Blue State Blues: The Ceasefire in Gaza Only Comes when Hamas Is Gone

Gaza rainbow minaret (Said Khatib / AFP via Getty)
Said Khatib / AFP via Getty

There should be no ceasefire in Gaza until Hamas is eliminated. Any “pause” would slow the momentum of the Israeli military, allow Hamas to regroup, and give bad actors — like Russia and China — leverage to stop Israel from winning an existential war.

In the past, Israel has sought or accepted ceasefires with Hamas because of international pressure; because it believed that Hamas had been deterred by airstrikes; and because the cost of sending Israeli ground troops into Gaza was too great to bear.
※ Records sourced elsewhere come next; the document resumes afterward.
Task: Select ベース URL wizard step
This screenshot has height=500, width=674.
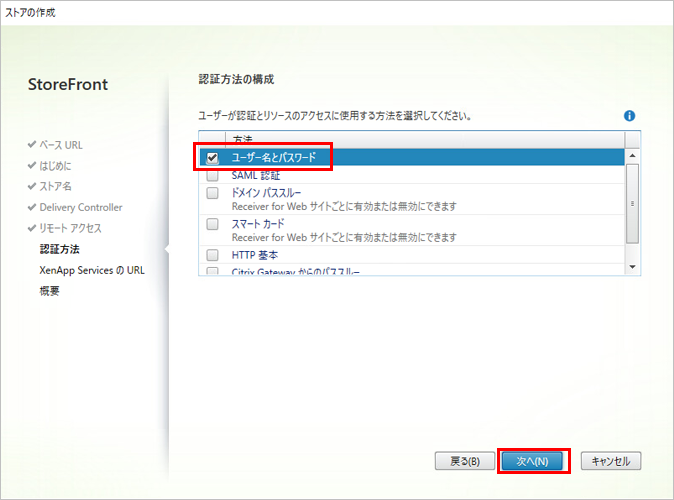Action: click(x=61, y=145)
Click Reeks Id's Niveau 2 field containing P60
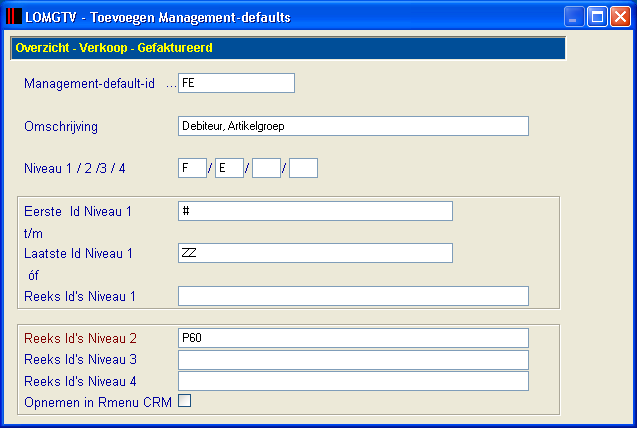Image resolution: width=637 pixels, height=428 pixels. point(353,338)
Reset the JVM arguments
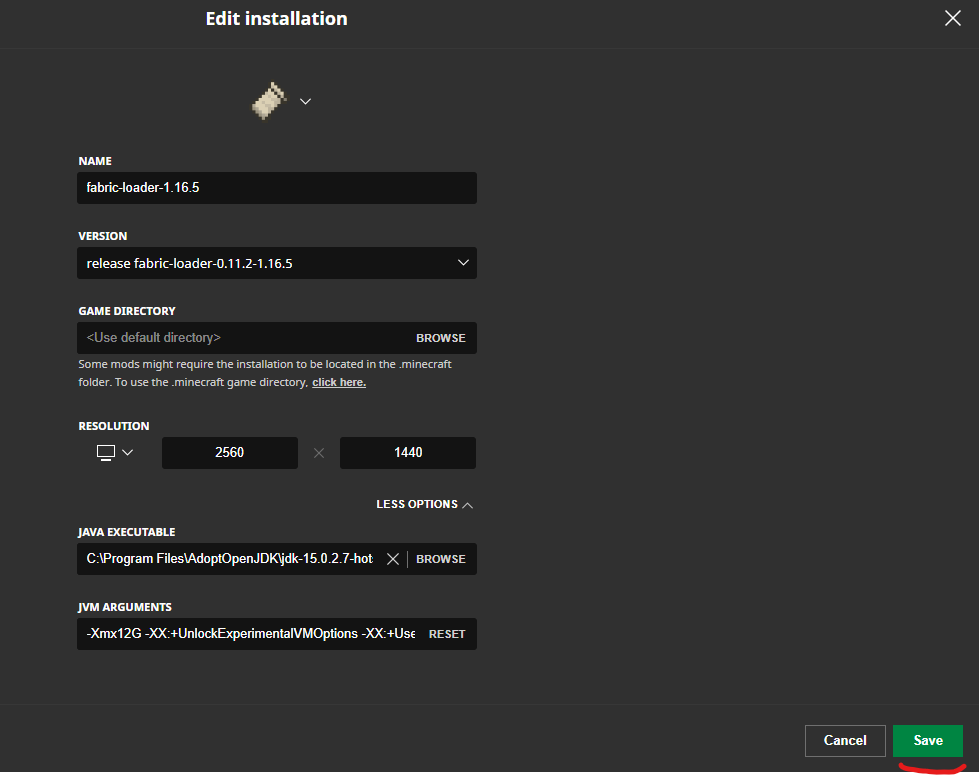 447,634

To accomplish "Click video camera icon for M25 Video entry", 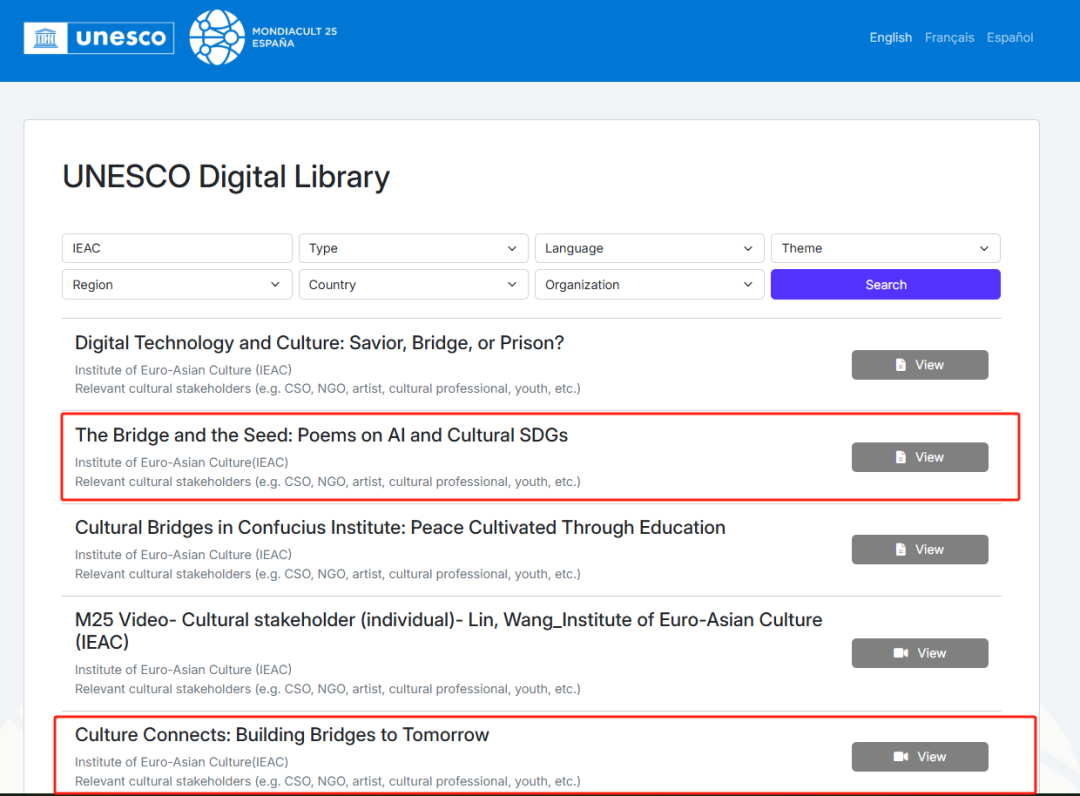I will 900,653.
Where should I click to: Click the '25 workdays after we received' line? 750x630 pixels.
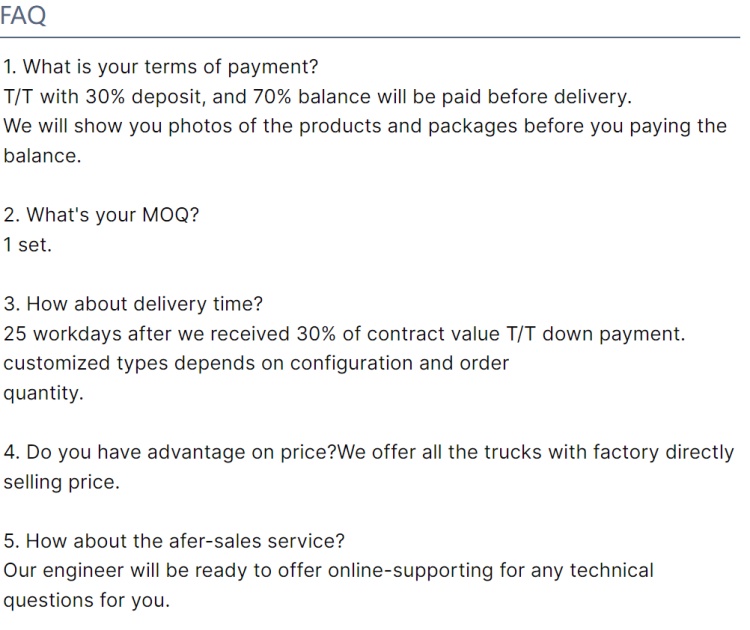point(344,333)
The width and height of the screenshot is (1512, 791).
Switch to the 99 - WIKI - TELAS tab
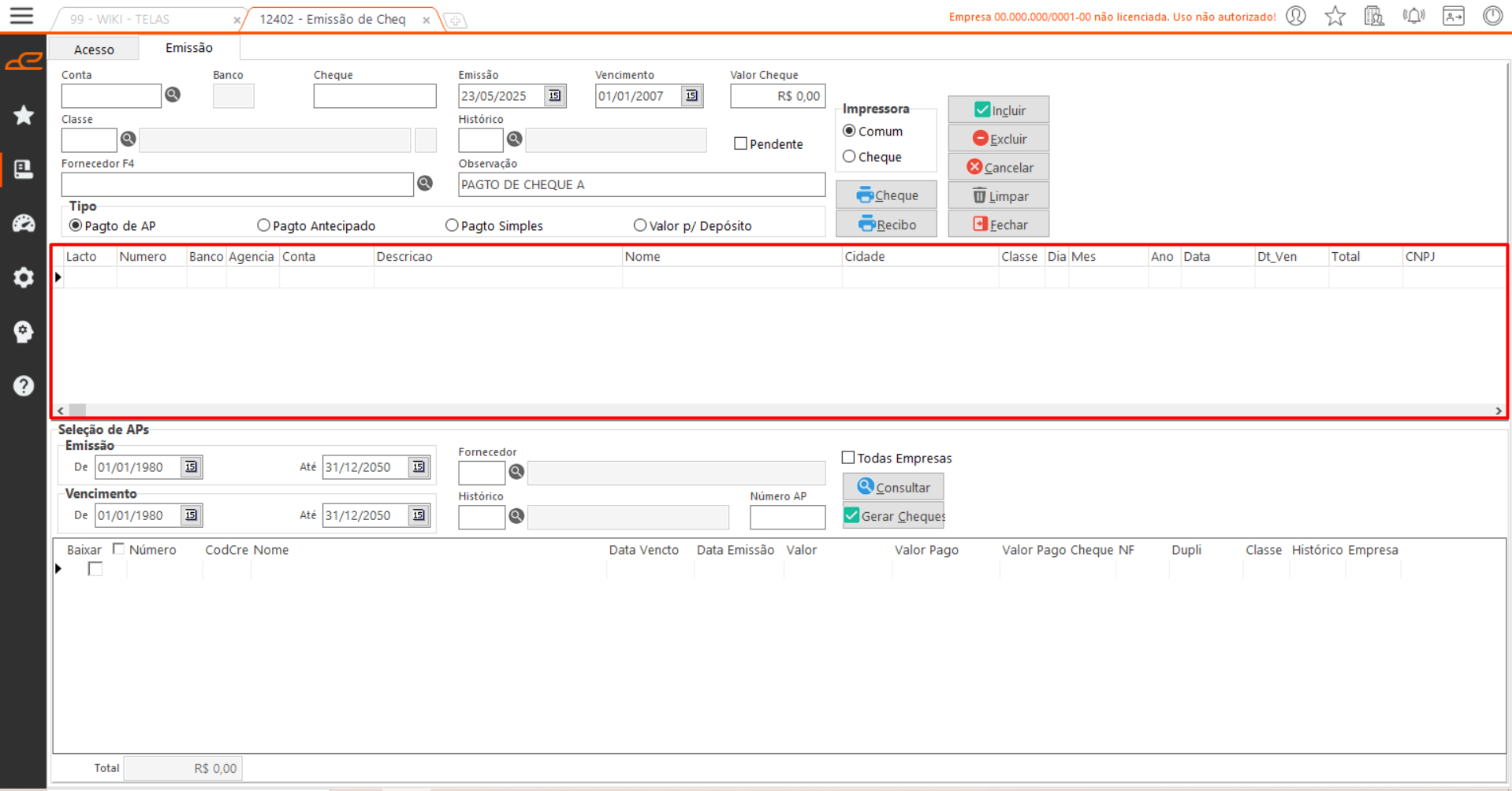(x=120, y=19)
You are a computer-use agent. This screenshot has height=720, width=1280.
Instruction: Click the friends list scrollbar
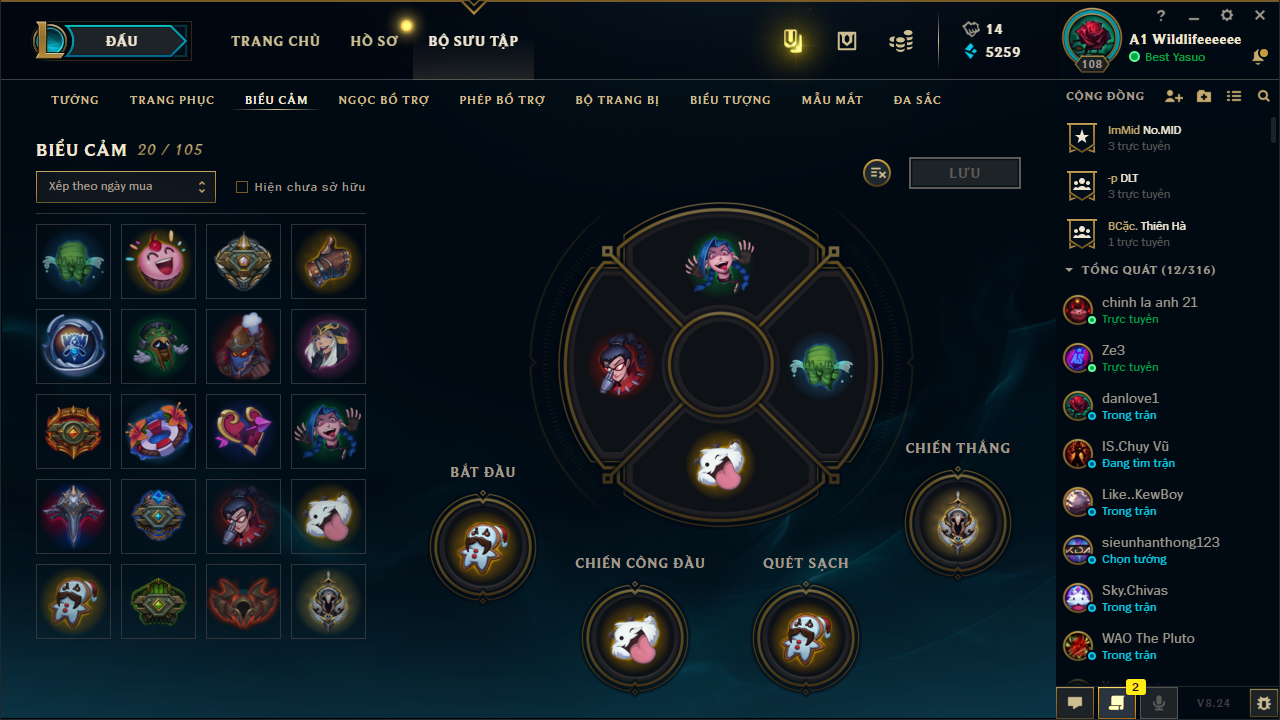coord(1274,130)
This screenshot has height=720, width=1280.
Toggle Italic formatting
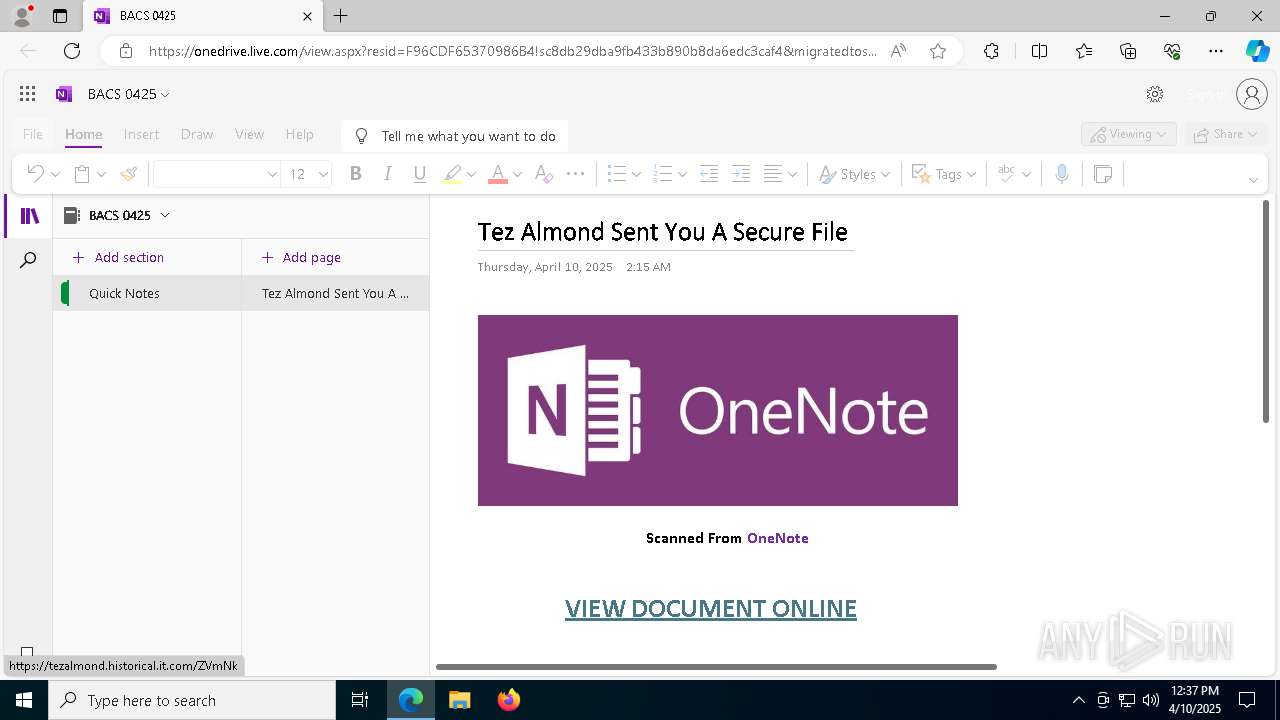pyautogui.click(x=387, y=174)
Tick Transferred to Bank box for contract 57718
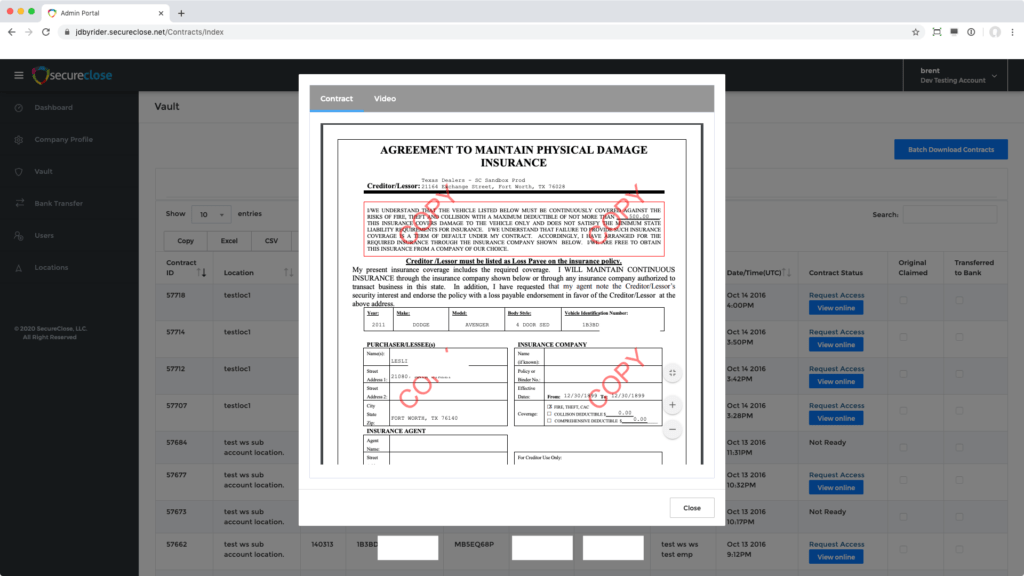Image resolution: width=1024 pixels, height=576 pixels. (x=959, y=301)
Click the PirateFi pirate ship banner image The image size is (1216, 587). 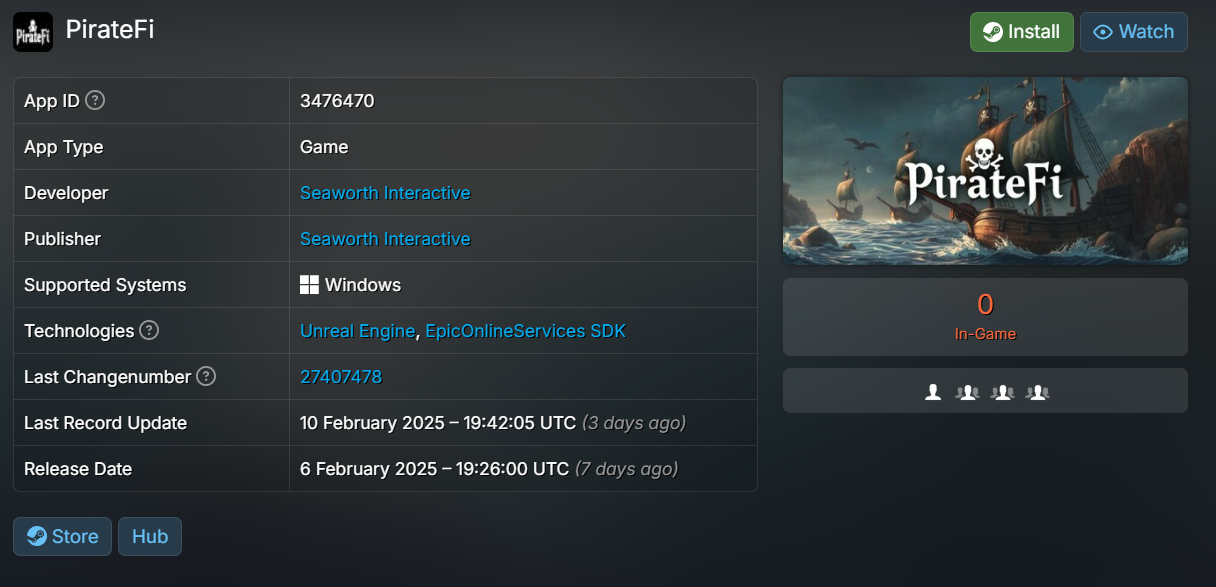point(985,171)
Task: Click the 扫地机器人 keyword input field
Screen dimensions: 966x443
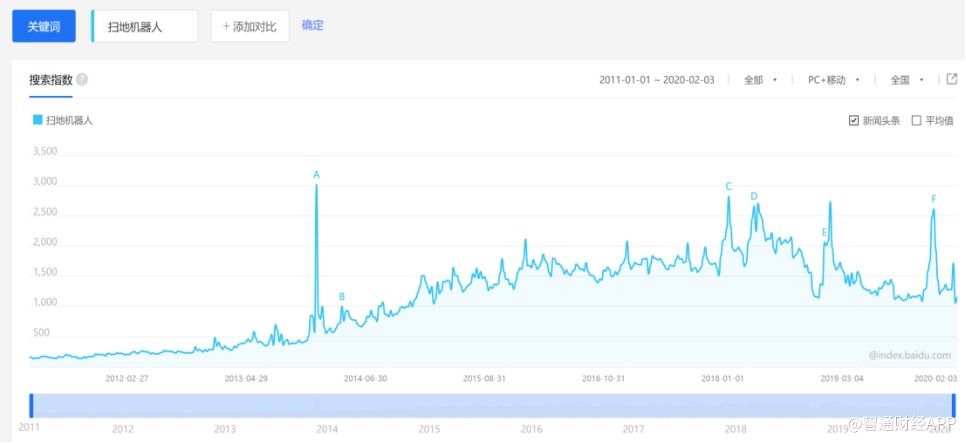Action: point(146,26)
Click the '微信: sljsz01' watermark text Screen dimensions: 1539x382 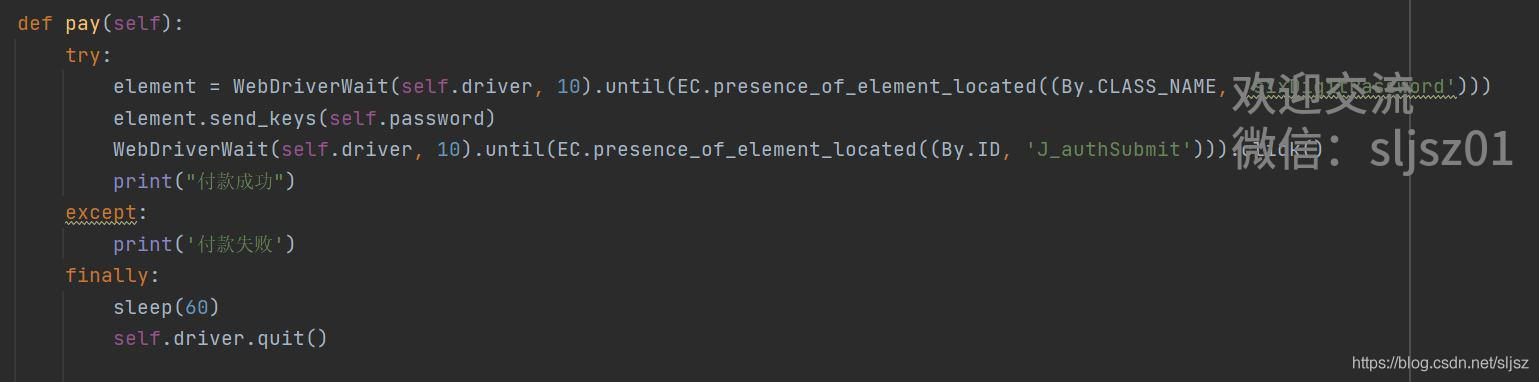point(1372,149)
But this time really is different.

The October 7 terror attack revealed that Hamas is not interested in governing Gaza but in murdering as many Israelis as possible. The sheer scale of the attack, and the brutality of the murders, was unprecedented.

Hamas showed that there is no way that Israel can coexist with it as a neighbor. It will not sit quietly, as the Syrian regime has done for 50 years, technically in a state of war with Israel but not actively engaged in attacks against it or attempts to invade.

Moreover, the fact that Hamas carried out its atrocities in the name of Islam means that the world has a stake in an Israeli victory. If Hamas survives, it will reignite radical Islamic terror throughout the rest of the world — in the Arab world, and in the West.

The cost in human lives, both military and civilian, will be much greater if Hamas is allowed to persist in its control of Gaza. Since it seized Gaza in a 2007 coup, it has sparked three major conflicts, causing civilian deaths among both Israelis and Palestinians.

Hamas causes untold hardship to the Palestinians themselves. It used child slave labor to build its underground tunnels, causing the death of scores of innocent children. And in all those tunnels, Hamas did not build one bomb shelter for Palestinian civilians.

The only “humanitarian” option is to remove Hamas from power, and to do so as soon as possible. Anything that delays that goal causes more unnecessary suffering, and risks the possibility that Hamas might not be removed from the Gaza Strip after all.

The mainstream media, and the so-called “international community,” are performing the usual routine of demanding a stop to the fighting because of the Palestinian death toll. They agree with Hamas that Palestinian civilians are not their responsibility.

They cite reports of deaths in Palestinian “refugee camps” — knowing full well that Palestinian casualty figures are unreliable, and fail to distinguish between terrorists and civilians; knowing full well that Hamas deliberately puts Palestinian civilians in danger.

These critics — who are well-represented among the correspondents in the White House briefing room — show no concern at all for Palestinian lives until Palestinian terrorists kill Israeli civilians. Nor do they show concern for Muslims elsewhere in the world.

They accuse Israel of “war crimes” for taking actions that are 100% legal under international humanitarian law. They quote legal principles like “proportionality” as if that word means the number of dead on one side must equal the number of dead on another.

“Proportionality” measures the risk to civilians against legitimate military goals. A bigger goal — removing Hamas from power, rather than just deterring it — has a higher acceptable risk. Even so, Israel has taken extraordinary steps to avoid civilian deaths.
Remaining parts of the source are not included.